For only the second time in his life, Ryan was able to see again. Tears rolled out of his deep brown eyes and down his face with happiness. The only thing he was capable of was to look up at his mother as though it was the last time he might ever get the chance. Kneeling down she hugged him tightly and whispered:

“It’s OK, everything is going to be OK.”

Ryan hugged her back just as tightly and said

“Really?”

“Really. I think we had better call them back don’t you? I don’t think there will be any more laughing at you for the time being.”

“You promise?”

“No. I don’t make promises I can’t control, but I think there’s been enough excitement for one day.”

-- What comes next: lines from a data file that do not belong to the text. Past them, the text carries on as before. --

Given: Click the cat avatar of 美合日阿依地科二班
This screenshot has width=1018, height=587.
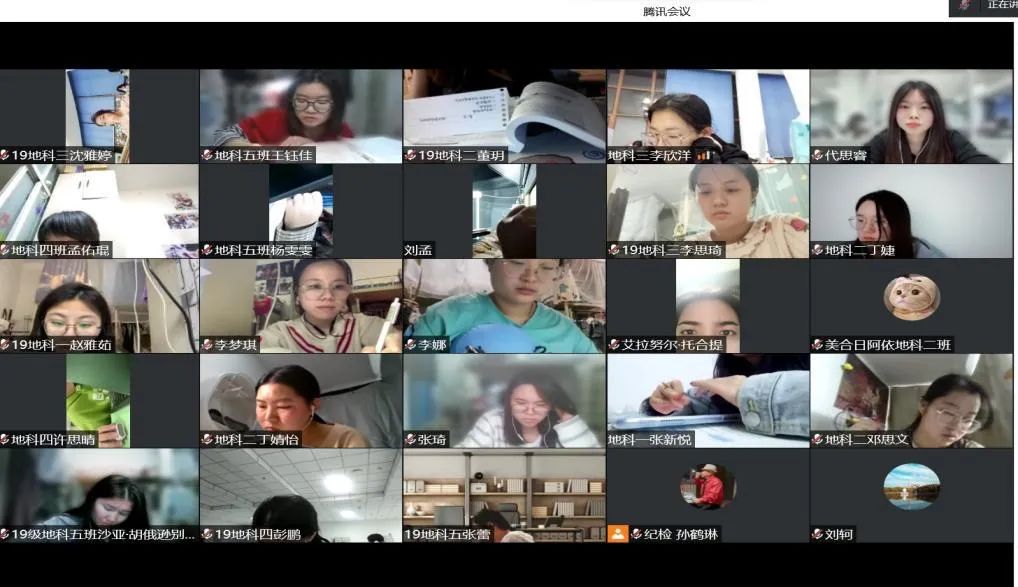Looking at the screenshot, I should 911,297.
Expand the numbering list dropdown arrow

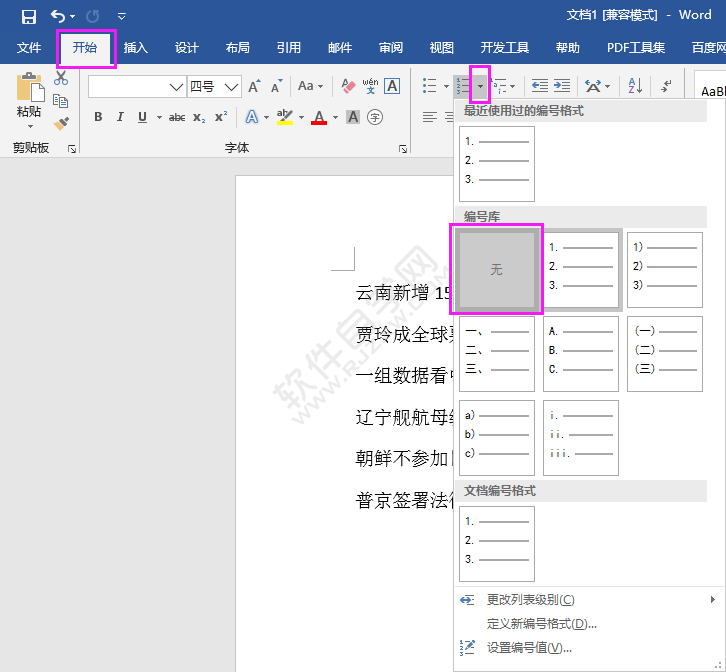coord(481,87)
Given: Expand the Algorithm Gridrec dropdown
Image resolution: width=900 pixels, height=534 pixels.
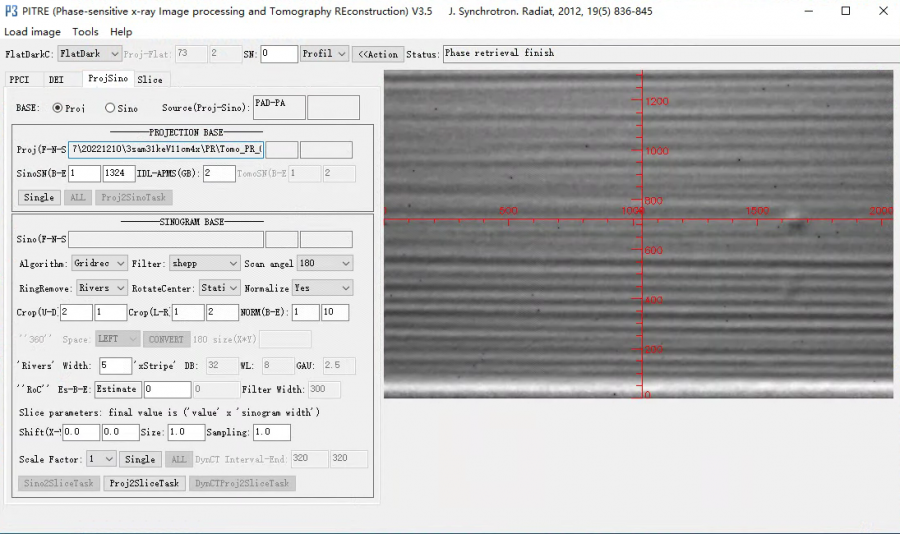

“Can I look at you a little bit more?”

He pushed his mother away slightly and held her at arms length while he gazed deeply into her eyes.

“Love you”, he said with a grin.

She returned his smile, hardly able to see her son for the tears that had gathered and replied, “Love you too kiddo.”

Ryan took a deep breath, clenched his fists and summoned the wasps back to him. They seemed reluctant for a moment, enjoying their new found freedom but eventually, as surely as they had left, they returned to their twin nests. The playground was wrapped in a stunned silence. Nobody looked at Ryan or his mother, but very silently, they began to file into the school as the bell rang as if on some God given cue.

“You’ll be fine now. Go on. I’ll see you at 3 o’clock,” she said, handing him back his cane.

“Ok. See you later.”

Picking up his lunchbox and bag off the floor, he followed the other children up the steps, hoping his mother wouldn’t notice he was no longer wearing his cap. He was the last one in, but just before he went on to begin his first day at school, he turned and raised his glasses just an inch or so, spilling out a couple of hundred of the wasps who knew exactly what they had to do.

Silently pursuing the car in which the ugly father rode, they entered through a now open back window. Silently, they all sat on the back of his seat, just below the headrest and waited for a sign. If there was one thing that Ryan despised more than the cross he must bear, it was a father who was never around when his kid needed him.